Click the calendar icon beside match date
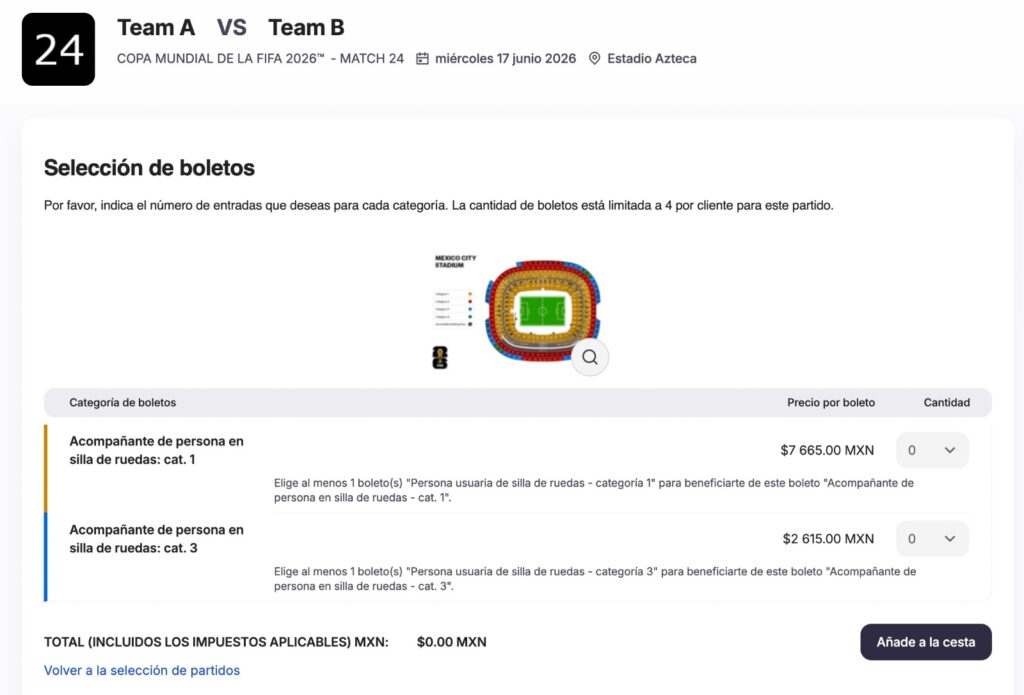The image size is (1024, 695). click(x=422, y=59)
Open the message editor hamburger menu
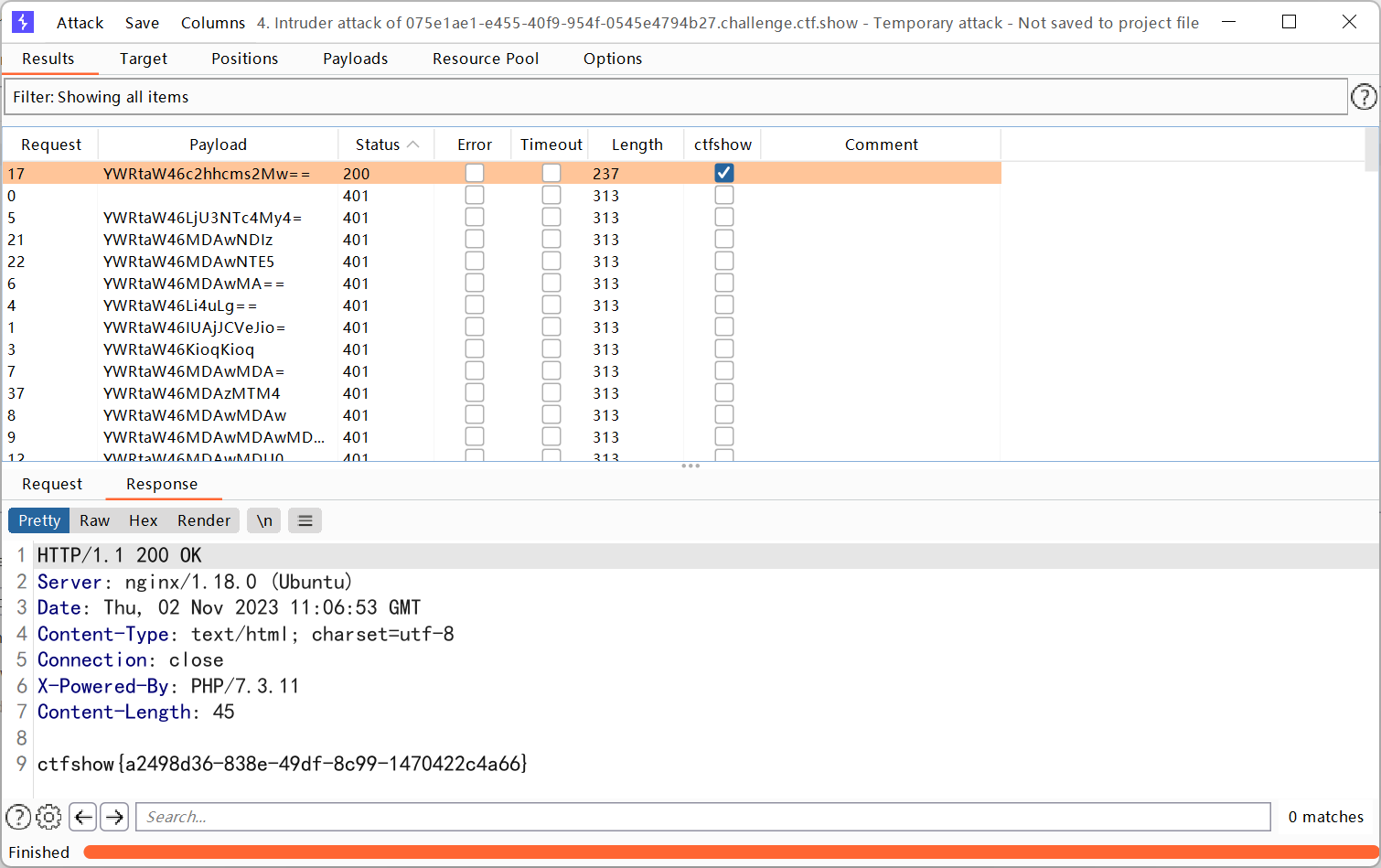 [305, 520]
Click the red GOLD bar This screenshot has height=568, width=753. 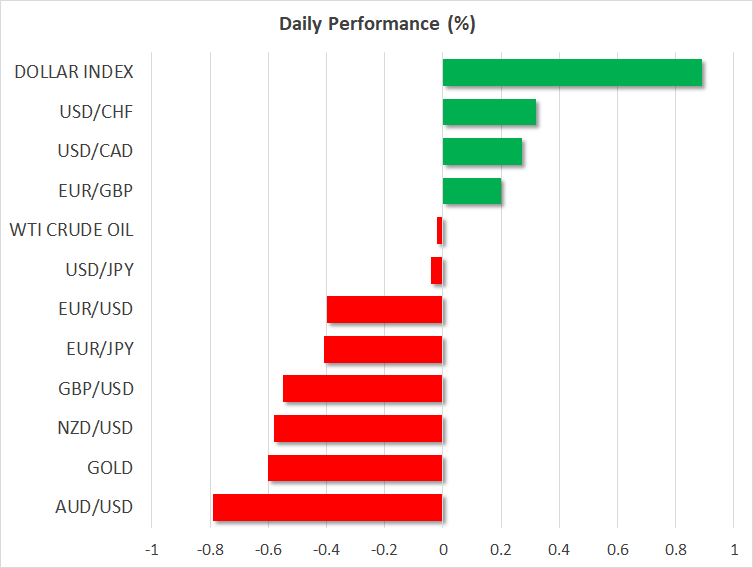(x=355, y=468)
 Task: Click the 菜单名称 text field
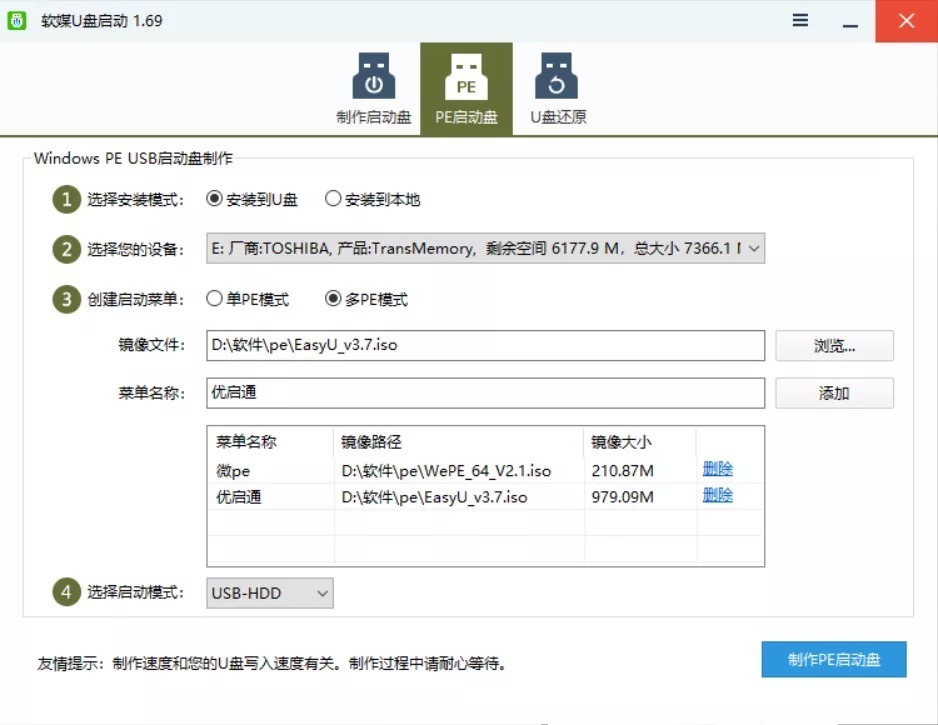click(x=485, y=393)
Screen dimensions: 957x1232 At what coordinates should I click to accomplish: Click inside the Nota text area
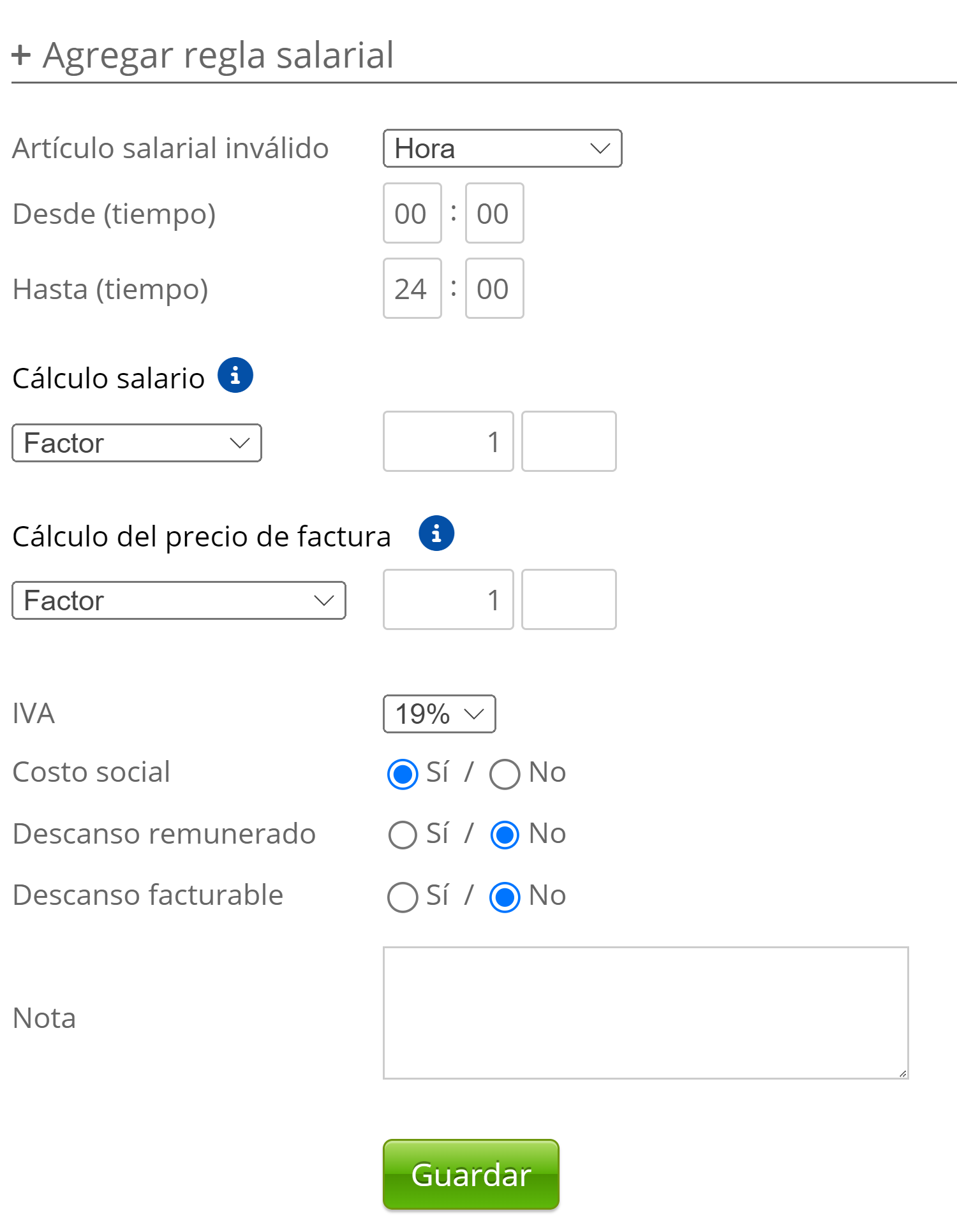645,1013
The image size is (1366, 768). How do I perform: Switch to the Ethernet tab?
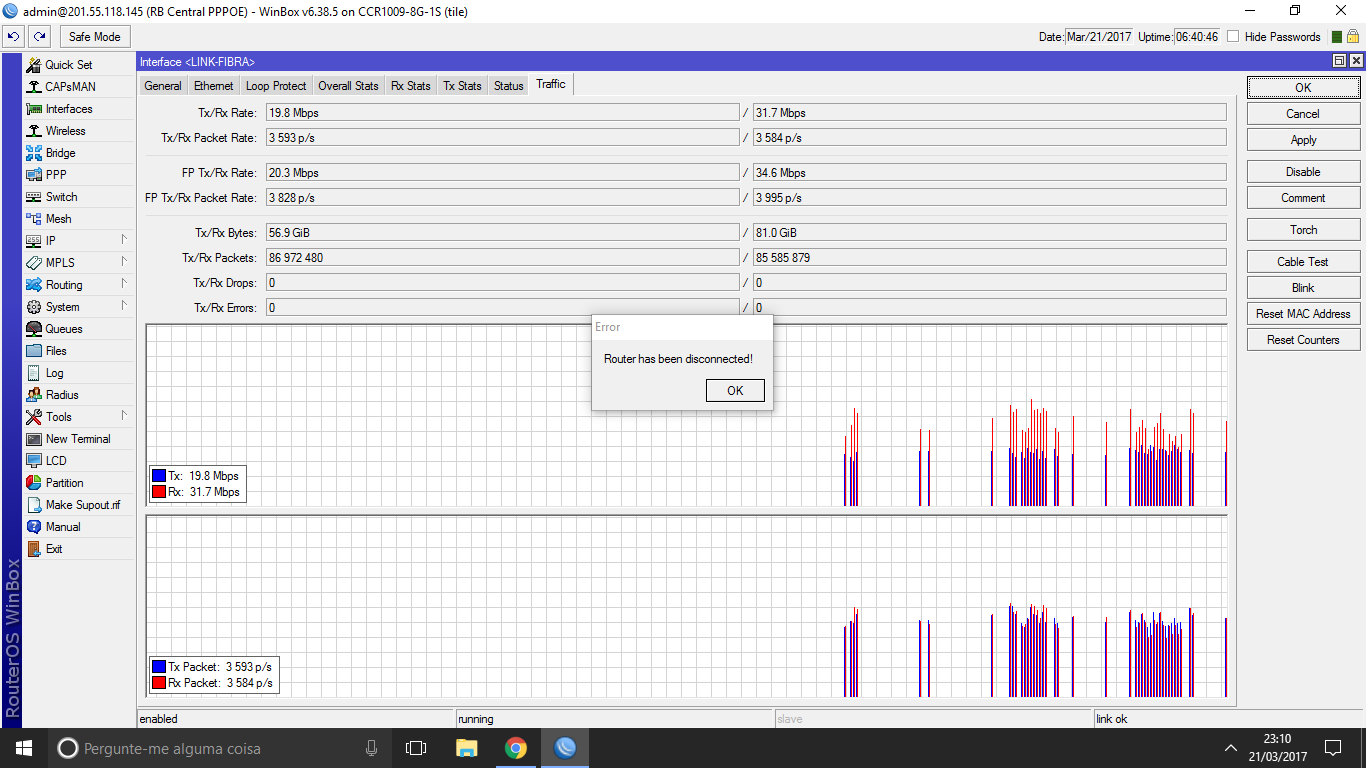pyautogui.click(x=213, y=86)
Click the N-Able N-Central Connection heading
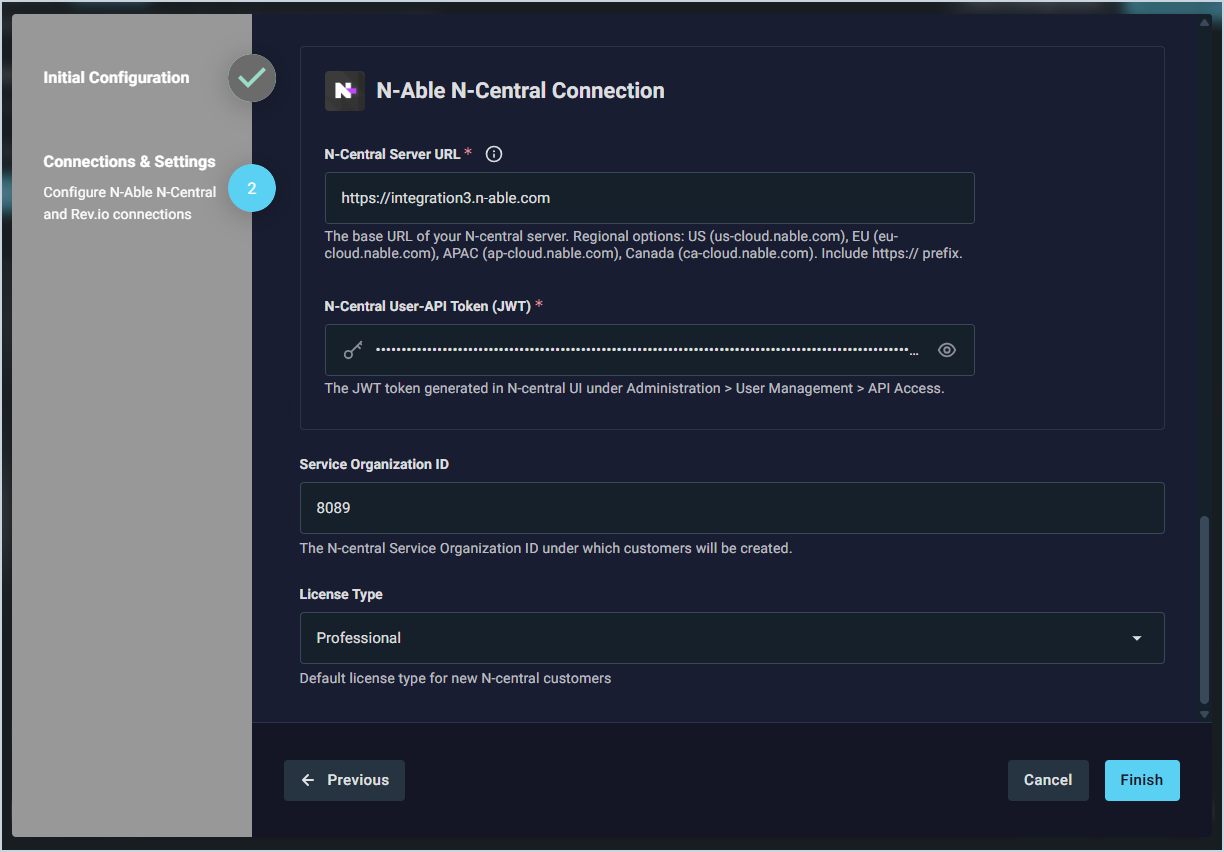 520,91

▶ [ASSIGNMENT]: Starting with the line that contains "The image size is (1366, 768).", repeat each line exactly until the listing ends, including the last one. Leave pictures out.

▶ [TASK SOLUTION]:
The image size is (1366, 768). How do I perform: Switch to the Ethernet tab?
pyautogui.click(x=213, y=86)
Click the N-Able N-Central Connection heading
 520,91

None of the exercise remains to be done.